For those lucky enough to have grown up in a home with both parents, we may have been exposed to one parent who is gentle and kind and the other being rigid and uncompromising. This balance seems to have worked to raise children for generations somewhat successfully. However, the flaws of this approach are apparent, namely that both parents in this arrangement end up feeling unsupported and the kids learn that you can only be one way or the other.  Either your are understanding or you are firm.  This pattern is then repeated when they have children and so it continues.

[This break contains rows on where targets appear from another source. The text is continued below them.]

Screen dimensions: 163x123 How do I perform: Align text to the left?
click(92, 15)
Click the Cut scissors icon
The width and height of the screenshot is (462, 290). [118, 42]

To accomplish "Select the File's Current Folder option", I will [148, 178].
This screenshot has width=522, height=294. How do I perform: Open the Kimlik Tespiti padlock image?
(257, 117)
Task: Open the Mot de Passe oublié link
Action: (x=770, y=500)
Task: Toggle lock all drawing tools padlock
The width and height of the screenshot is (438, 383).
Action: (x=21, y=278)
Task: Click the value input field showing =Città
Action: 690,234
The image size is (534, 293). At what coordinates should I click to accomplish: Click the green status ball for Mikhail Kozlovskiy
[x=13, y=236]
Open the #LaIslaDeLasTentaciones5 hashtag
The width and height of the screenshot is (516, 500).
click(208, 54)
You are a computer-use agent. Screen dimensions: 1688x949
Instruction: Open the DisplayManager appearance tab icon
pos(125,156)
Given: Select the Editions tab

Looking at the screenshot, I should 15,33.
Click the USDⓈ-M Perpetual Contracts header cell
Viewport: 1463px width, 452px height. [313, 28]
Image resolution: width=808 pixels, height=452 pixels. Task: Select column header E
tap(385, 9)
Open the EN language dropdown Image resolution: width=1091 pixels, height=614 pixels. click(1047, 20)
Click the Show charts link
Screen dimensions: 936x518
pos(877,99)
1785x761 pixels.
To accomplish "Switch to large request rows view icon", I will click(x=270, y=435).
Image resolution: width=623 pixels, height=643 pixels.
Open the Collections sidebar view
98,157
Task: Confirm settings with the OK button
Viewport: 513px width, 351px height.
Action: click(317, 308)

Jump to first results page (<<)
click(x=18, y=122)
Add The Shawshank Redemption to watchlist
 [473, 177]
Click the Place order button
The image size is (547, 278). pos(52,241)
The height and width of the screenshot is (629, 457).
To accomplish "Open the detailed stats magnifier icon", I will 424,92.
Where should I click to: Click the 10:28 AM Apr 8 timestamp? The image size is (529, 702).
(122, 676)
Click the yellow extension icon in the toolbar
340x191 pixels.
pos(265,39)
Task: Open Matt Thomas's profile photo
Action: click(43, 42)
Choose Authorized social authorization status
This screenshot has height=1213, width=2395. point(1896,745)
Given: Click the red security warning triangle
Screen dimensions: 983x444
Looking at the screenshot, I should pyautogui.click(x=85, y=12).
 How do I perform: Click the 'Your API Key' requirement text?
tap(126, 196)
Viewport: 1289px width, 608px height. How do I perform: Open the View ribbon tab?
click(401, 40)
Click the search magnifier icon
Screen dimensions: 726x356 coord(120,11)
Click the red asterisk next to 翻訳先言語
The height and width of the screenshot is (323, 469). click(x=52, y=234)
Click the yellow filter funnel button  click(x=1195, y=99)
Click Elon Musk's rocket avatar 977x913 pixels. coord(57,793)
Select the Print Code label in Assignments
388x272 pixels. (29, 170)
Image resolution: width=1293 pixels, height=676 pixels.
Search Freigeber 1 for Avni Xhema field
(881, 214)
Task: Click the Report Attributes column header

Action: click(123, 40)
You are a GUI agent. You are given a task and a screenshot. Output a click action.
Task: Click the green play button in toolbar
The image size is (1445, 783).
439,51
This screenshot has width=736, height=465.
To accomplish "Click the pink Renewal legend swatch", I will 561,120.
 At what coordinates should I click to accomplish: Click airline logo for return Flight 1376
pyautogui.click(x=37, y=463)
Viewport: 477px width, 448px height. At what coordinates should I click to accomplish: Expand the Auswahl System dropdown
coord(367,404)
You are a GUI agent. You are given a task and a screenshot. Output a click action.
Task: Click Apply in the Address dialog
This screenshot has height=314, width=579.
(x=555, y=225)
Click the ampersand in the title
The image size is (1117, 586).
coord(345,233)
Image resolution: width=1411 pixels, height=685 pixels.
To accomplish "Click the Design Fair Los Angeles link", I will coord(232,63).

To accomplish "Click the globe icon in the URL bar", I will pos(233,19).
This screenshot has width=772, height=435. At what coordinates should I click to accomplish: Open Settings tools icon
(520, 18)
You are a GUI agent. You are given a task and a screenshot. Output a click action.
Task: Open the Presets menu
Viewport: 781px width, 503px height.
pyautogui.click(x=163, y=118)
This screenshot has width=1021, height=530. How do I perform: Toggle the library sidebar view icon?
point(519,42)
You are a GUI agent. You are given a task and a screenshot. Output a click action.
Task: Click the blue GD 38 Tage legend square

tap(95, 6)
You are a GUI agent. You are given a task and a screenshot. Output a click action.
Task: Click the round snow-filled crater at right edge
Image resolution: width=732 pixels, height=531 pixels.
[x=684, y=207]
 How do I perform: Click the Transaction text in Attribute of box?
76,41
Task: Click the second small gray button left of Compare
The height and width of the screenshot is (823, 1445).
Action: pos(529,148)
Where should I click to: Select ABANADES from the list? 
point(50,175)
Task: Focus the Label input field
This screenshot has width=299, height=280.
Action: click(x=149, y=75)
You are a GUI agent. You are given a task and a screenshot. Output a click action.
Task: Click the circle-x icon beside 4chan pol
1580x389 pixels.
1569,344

As with anything, it is balance that we should seek to find. I will often point to the principle of finding balance as it is foundational in anything we choose to do.  There is a balanced way to address our kids that shows both compassion and firmness.  And why, you may ask, are more parents not doing this? Two reasons: 1. People repeat the patterns they know, so if this is how their parents were, you can bet they will be the same way and 2. It’s hard to strike a balance between these two values.  This is because a parent is now responsible for both withholding what their child wants and empathizing about how hard it must be not to have it.  Sound cruel?  It can be, when done with malice.  When done with love, a parent is able to vulnerably show their child the hurt they (the parent) feel by not giving them what they want while calmly remaining firm on the boundary.  This creates safety for the child and teaches them the lesson that actions have consequences.  They may not now, but someday they will appreciate this, both for how it positively molded them and how difficult it was.

For an example, I’ll point to the idea of privileges.  As kids, our parents give us things with the understanding that, if we don’t abide by the rules of the house, we will lose them.  This is a great system as it replicates the adult world (jobs/relationships) and trains us with an understanding of how this might work in the future.  So, when given the most coveted privilege of adolescence, the cell phone, many young people are thrilled.  In the event that major rules are broken, however, this privilege may be taken away.  To be balanced in your approach, calmly bring up with your child that a significant rule has been broken and, as a result, you will be taking away their phone for a specified amount of time.  Are they yelling? Telling you that they hate you?  Screaming that they are going to run away?  Calmly let them know that you know this is a bummer for them and that they can earn the phone back in no time by making the choice to follow the rules.  They won’t give it to you?  Let them know you’ll shut off service, change the Wi-Fi password and that each day they keep it adds two days to the amount of time it will be taken away.  Do this with respect of the fact that you are taking away their most prized possession.  Don’t belittle their relationship with their phone and don’t threaten more time for yelling or being upset.  Let them know that you understand why they are upset and that you still have to take away the phone.  Do this consistently and your child may begin to feel safe enough to display their deepest emotions with you instead of at you.